5. Zero-Shot Generalization and Routing

The combination of relative depth pre-training and domain-specific metric heads allows ZoeDepth to generalize to entirely unseen data distributions, scene geometries, and camera parameters. Automatic routing via a latent classifier or simple multi-layer perceptron (MLP) determines the optimal metric head, avoiding the pitfalls of applying a generic model to both indoor and outdoor scenes.

Adaptive bin refinement and attractor-based contraction allow the model to accommodate dataset and domain shifts while maintaining reliable metric predictions and boundary delineation.
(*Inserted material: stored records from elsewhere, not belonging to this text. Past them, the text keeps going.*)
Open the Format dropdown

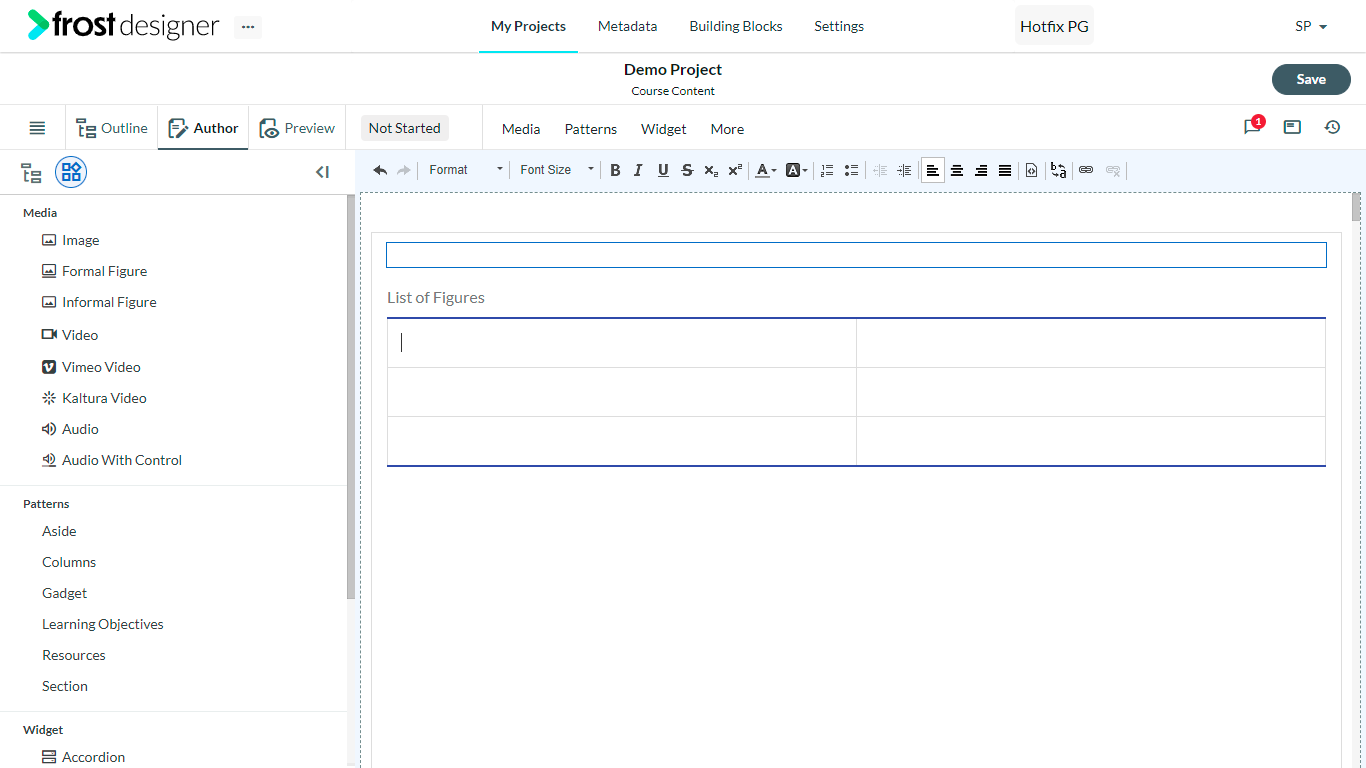click(x=465, y=170)
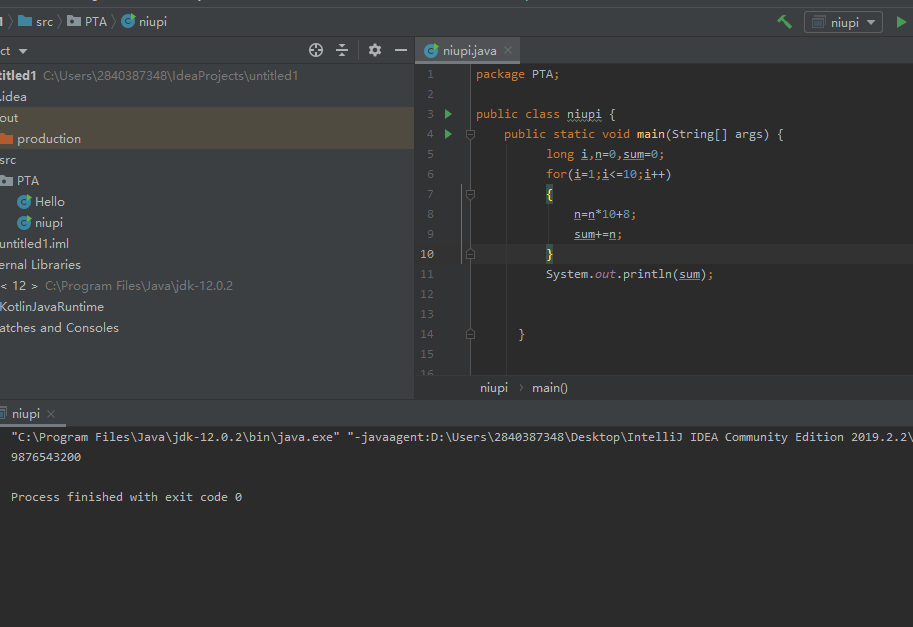Click main() in the editor breadcrumb
The height and width of the screenshot is (627, 913).
[x=549, y=388]
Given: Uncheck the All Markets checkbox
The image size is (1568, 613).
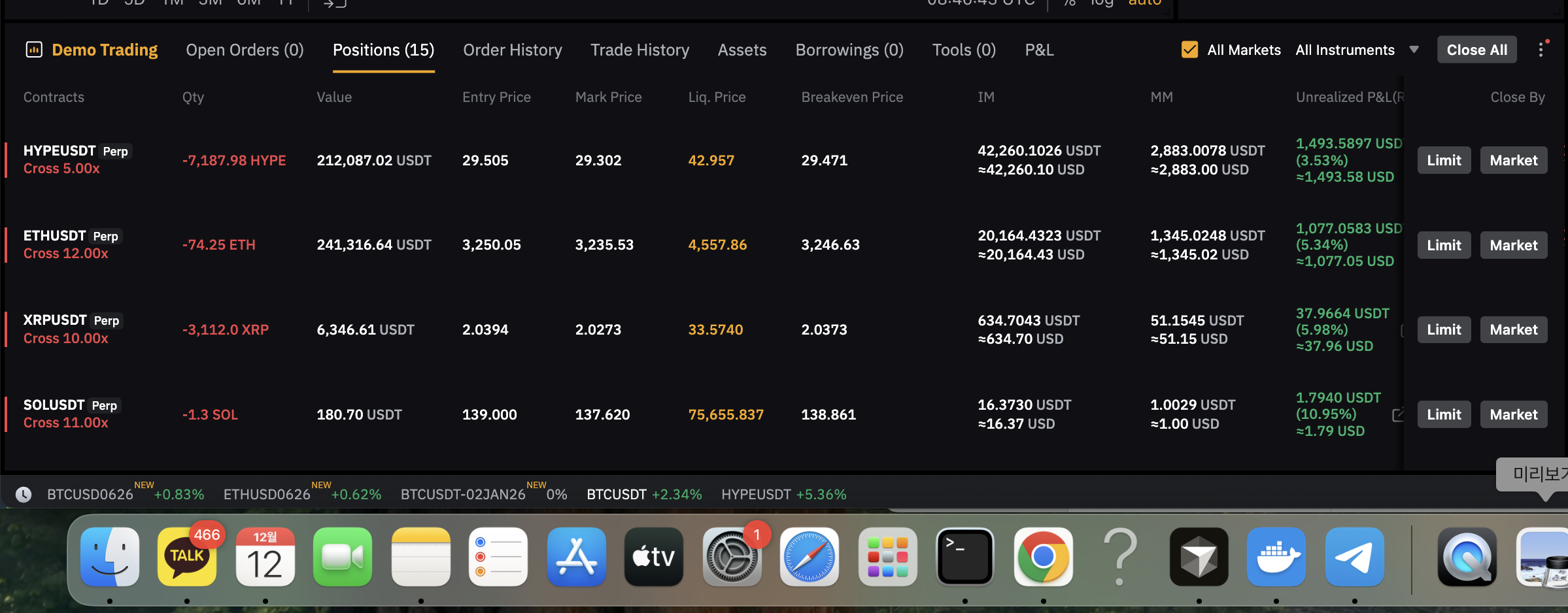Looking at the screenshot, I should (x=1190, y=50).
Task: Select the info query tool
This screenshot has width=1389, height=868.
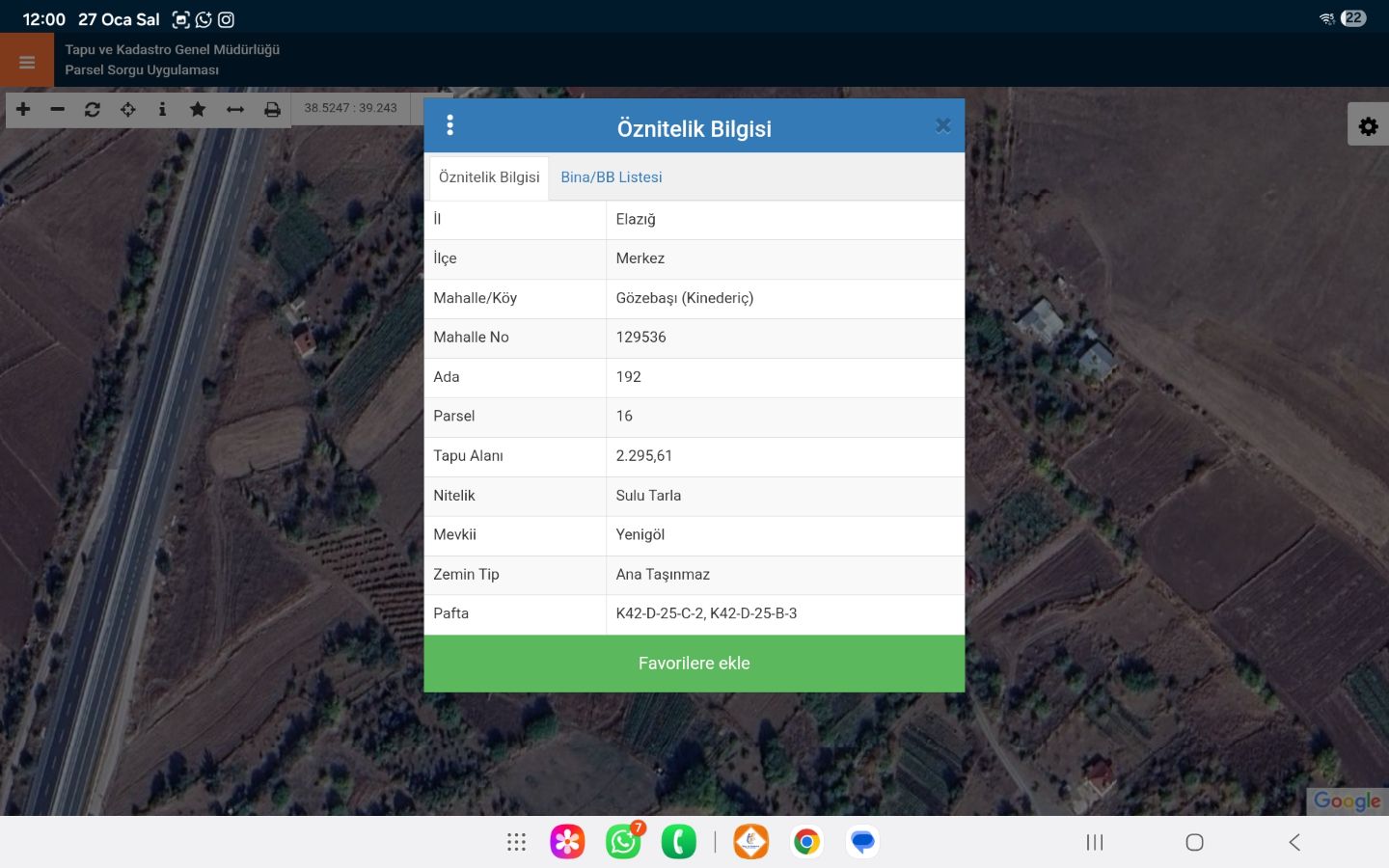Action: (x=162, y=109)
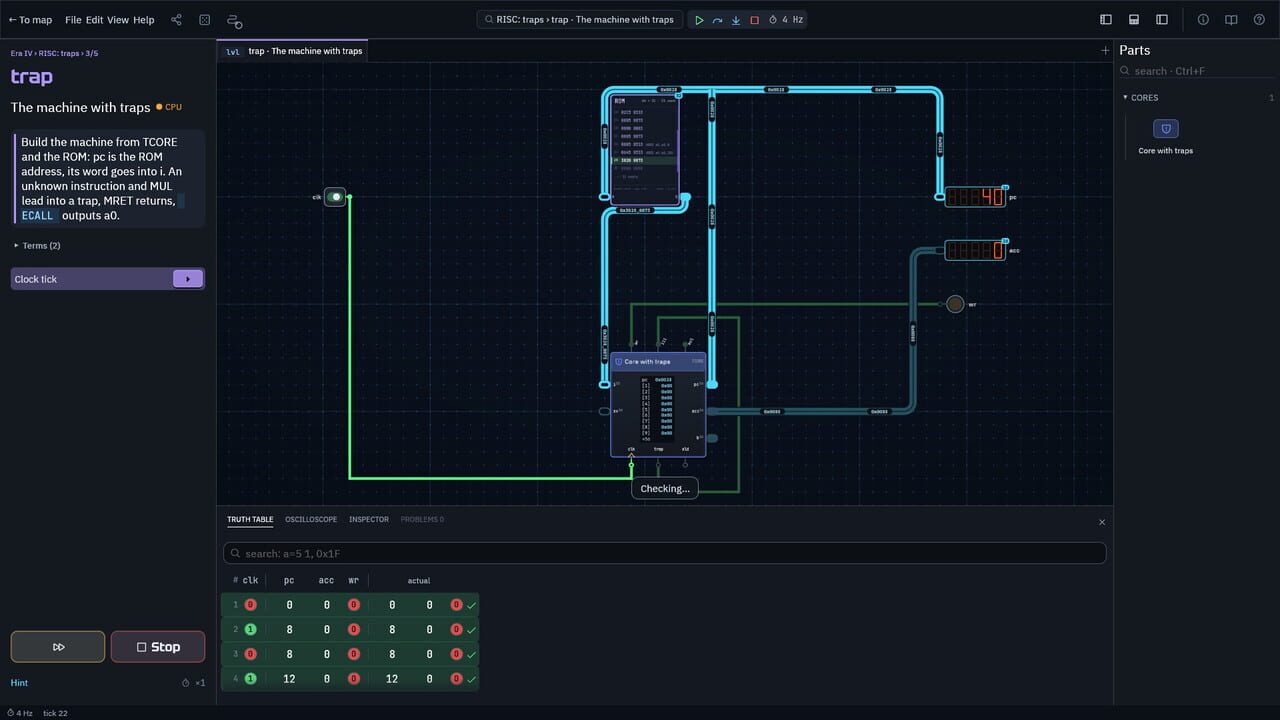Open the 4 Hz clock speed selector

[786, 20]
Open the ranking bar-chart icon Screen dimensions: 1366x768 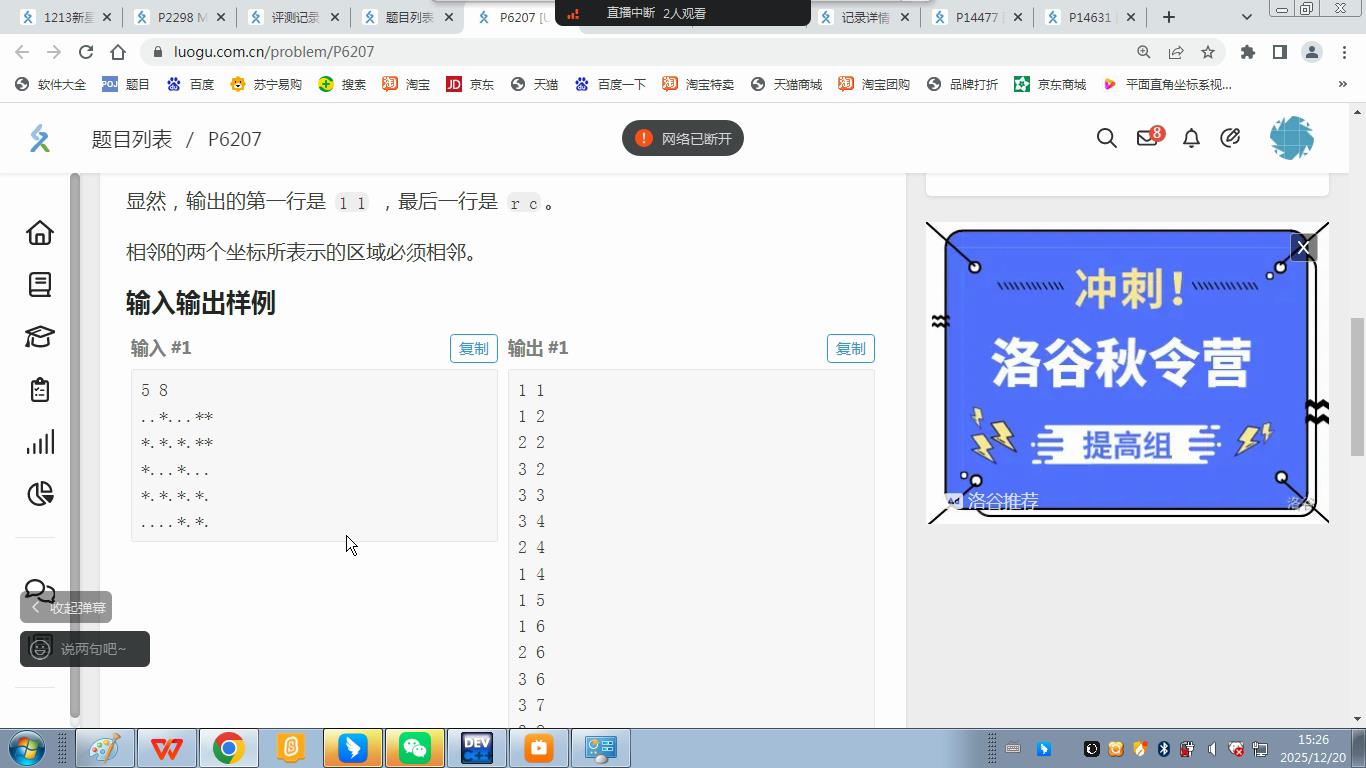click(38, 442)
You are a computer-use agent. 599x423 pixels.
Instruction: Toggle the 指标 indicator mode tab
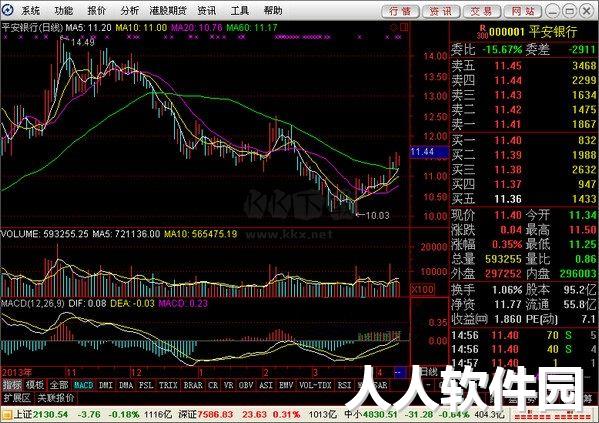pos(12,385)
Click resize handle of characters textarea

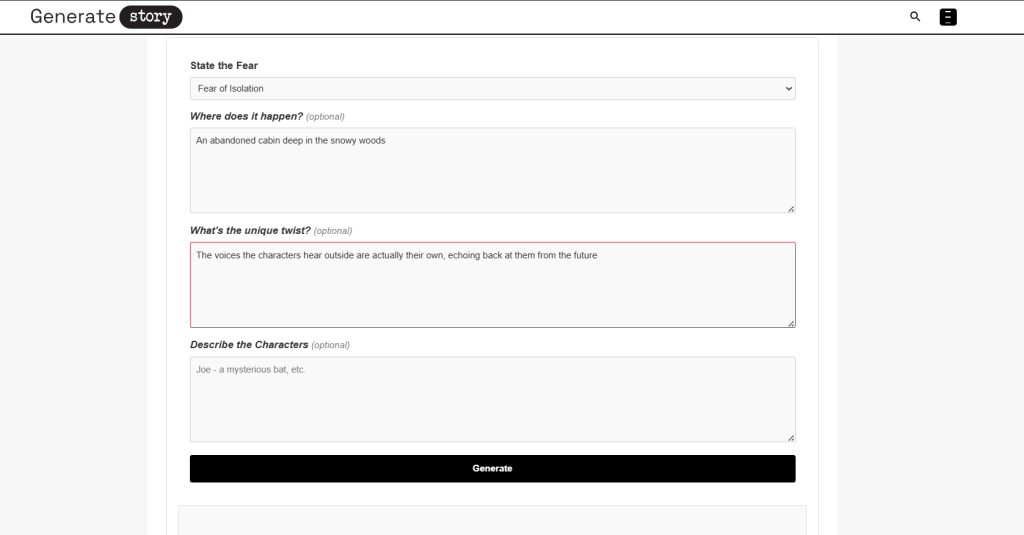tap(791, 437)
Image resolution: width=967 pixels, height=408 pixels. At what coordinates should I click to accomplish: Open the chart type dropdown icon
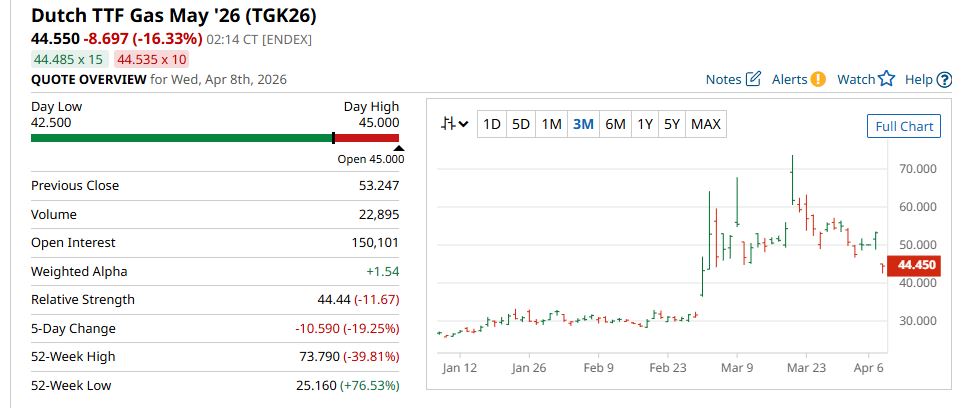click(456, 124)
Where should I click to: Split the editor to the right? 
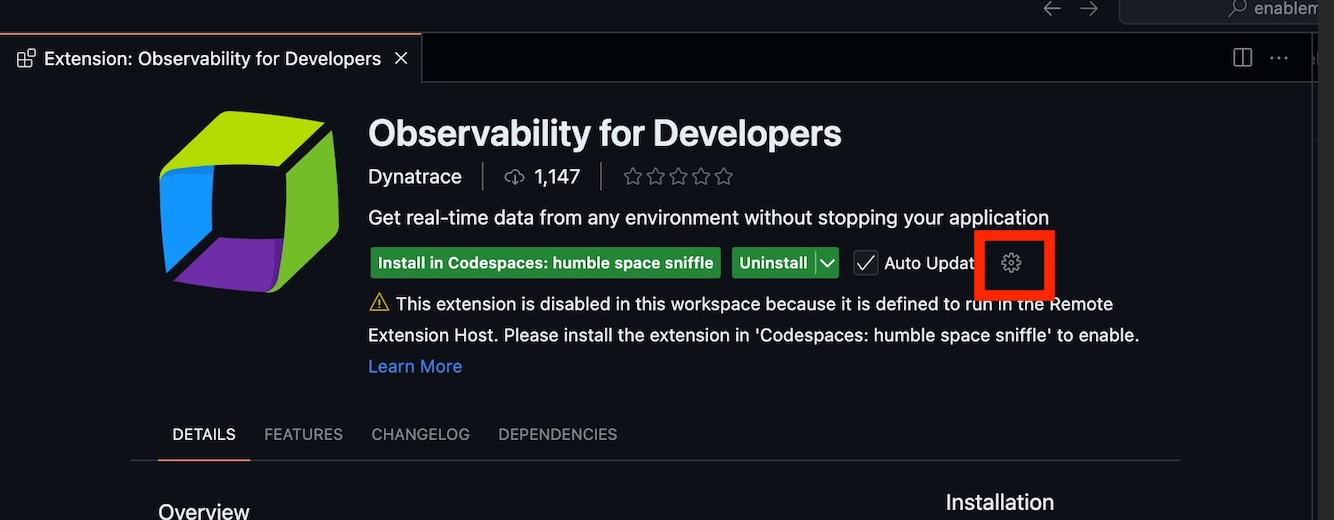pos(1242,58)
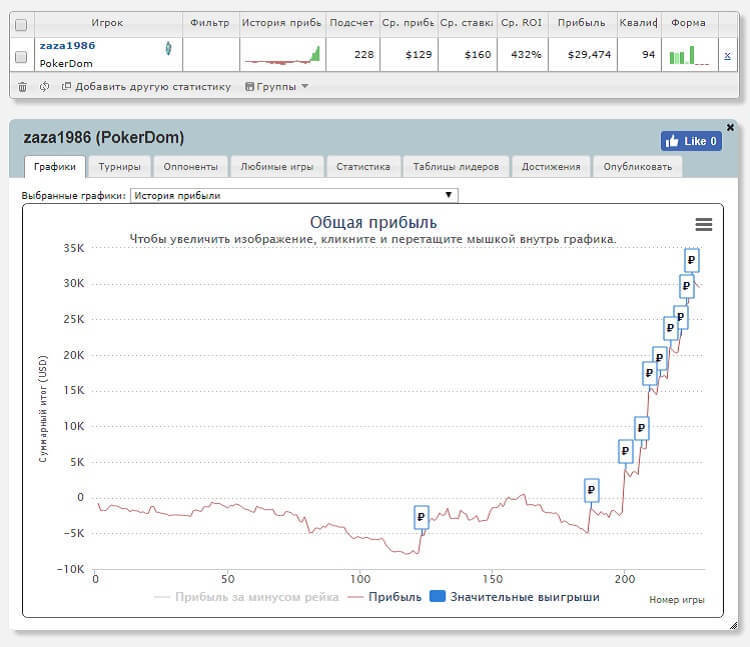Click the trash delete icon
Screen dimensions: 750x647
(x=22, y=87)
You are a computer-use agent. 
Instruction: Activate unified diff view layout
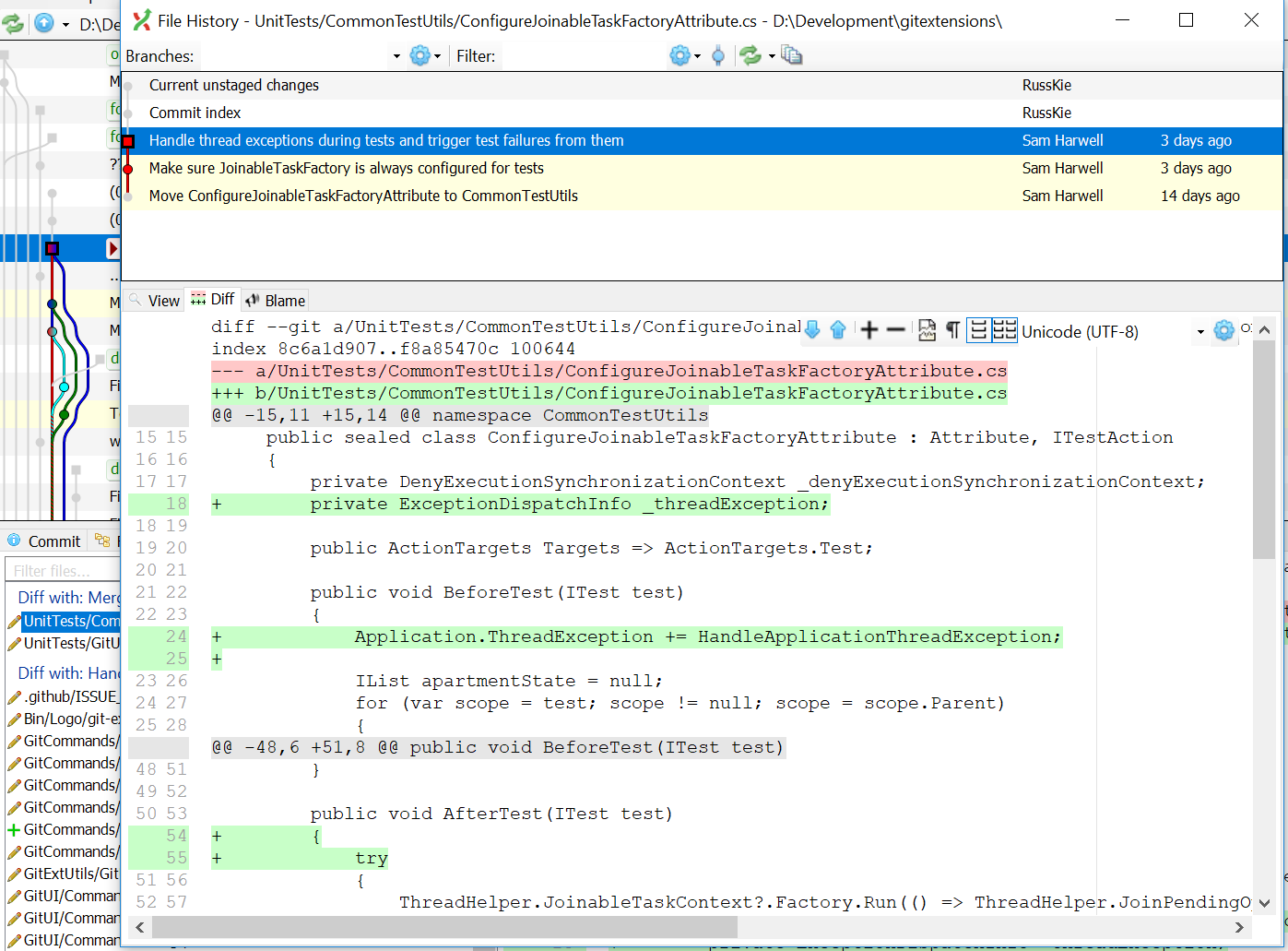point(980,330)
6. Technical Implementation and Mathematical Details

Key technical elements include:

• Transformer-based encoder
• Multi-scale feature aggregation in the decoder
• Attractor-based bin refinement (inverse and exponential variants)
• Binomial probability modeling for depth prediction
• Modular domain routing for zero-shot adaptation

The main equations governing predictions are:

$$d(i) = \sum_{k=1}^{N_{\mathrm{total}}} p_i(k) \cdot c_i(k)$$

and attractor bin refinement

$$\Delta c_i = \sum_{k=1}^{n_a} \frac{a_k - c_i}{1 + \alpha|a_k - c_i|^\gamma}$$

with bin probabilities as

$p(k; N, q) = \binom{N}{k}q^{k}(1-q)^{N-k}$

7. Applications, Limitations, and Comparisons

ZoeDepth’s dense metric depth estimation supports diverse applications: autonomous navigation, augmented reality, virtual reality, scene reconstruction, and photo editing. Its robust zero-shot generalization makes it especially suitable for environments where domain-specific fine-tuning is infeasible.

Subsequent research identified competitive and superior approaches in specialized settings (e.g., ECoDepth’s ViT-based diffusion conditioning (Patni et al., 27 Mar 2024), PatchFusion’s high-resolution fusion (Li et al., 2023), and wildlife monitoring benchmarks (Niccoli et al., 6 Oct 2025)). While ZoeDepth offers rapid inference (0.17 s per image), its spatial accuracy can degrade in challenging outdoor environments—recording a mean absolute error of 3.087 m on wildlife camera trap images, compared to 0.454 m from Depth Anything V2 (Niccoli et al., 6 Oct 2025). Median-based depth aggregation is recommended for improved robustness in noisy conditions.

The metric bins module and latent routing are often adapted for downstream tasks such as 3D occupancy prediction (Zheng et al., 17 Jul 2024), NeRF-based scene editing (Guo et al., 1 May 2024), and scene enhancement in degraded domains (Huang et al., 27 Apr 2024).

Summary Table: ZoeDepth Configuration Performance

Configuration	Relative Pre-training	Metric Fine-tuning	REL (NYU)	Zero-shot generalization
ZoeD-X-N	No	NYU	0.082	Moderate
ZoeD-M12-N	M12 (12 datasets)	NYU	0.075	Excellent
ZoeD-M12-NK	M12	NYU + KITTI	~0.078	Unprecedented

ZoeDepth’s modular approach and technical innovations have established new standards for cross-domain metric depth estimation, with the caveat that accuracy may be limited in highly unstructured outdoor environments unless further domain adaptation is performed.